**Instructions to follow:**
Exactly as they appear, copy the lines of the listing from the one containing "868x494 pixels. How" through the final line, both included, and nothing else.
START Recorded information
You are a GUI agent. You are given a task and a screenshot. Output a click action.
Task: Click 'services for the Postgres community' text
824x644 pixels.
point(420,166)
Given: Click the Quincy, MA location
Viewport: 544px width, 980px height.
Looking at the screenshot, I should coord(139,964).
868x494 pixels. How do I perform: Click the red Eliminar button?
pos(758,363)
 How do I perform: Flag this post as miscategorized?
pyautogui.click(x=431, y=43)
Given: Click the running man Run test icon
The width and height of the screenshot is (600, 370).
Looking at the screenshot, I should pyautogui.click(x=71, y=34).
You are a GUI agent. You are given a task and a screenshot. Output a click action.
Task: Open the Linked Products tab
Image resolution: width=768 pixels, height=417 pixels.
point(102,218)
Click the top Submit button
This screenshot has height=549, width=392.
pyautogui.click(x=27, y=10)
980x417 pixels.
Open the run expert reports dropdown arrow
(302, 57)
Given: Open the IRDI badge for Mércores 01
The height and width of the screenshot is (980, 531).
END Recorded information
**The completed task:**
868x494 pixels. How do I perform: Click the red Eliminar button?
pos(758,363)
 How do I perform: Flag this post as miscategorized?
pyautogui.click(x=431, y=43)
Given: Click the running man Run test icon
The width and height of the screenshot is (600, 370).
Looking at the screenshot, I should pyautogui.click(x=71, y=34).
You are a GUI agent. You are given a task and a screenshot. Output a click action.
Task: Open the Linked Products tab
Image resolution: width=768 pixels, height=417 pixels.
point(102,218)
Click the top Submit button
This screenshot has height=549, width=392.
pyautogui.click(x=27, y=10)
980x417 pixels.
Open the run expert reports dropdown arrow
(302, 57)
Given: Open the IRDI badge for Mércores 01
The height and width of the screenshot is (980, 531).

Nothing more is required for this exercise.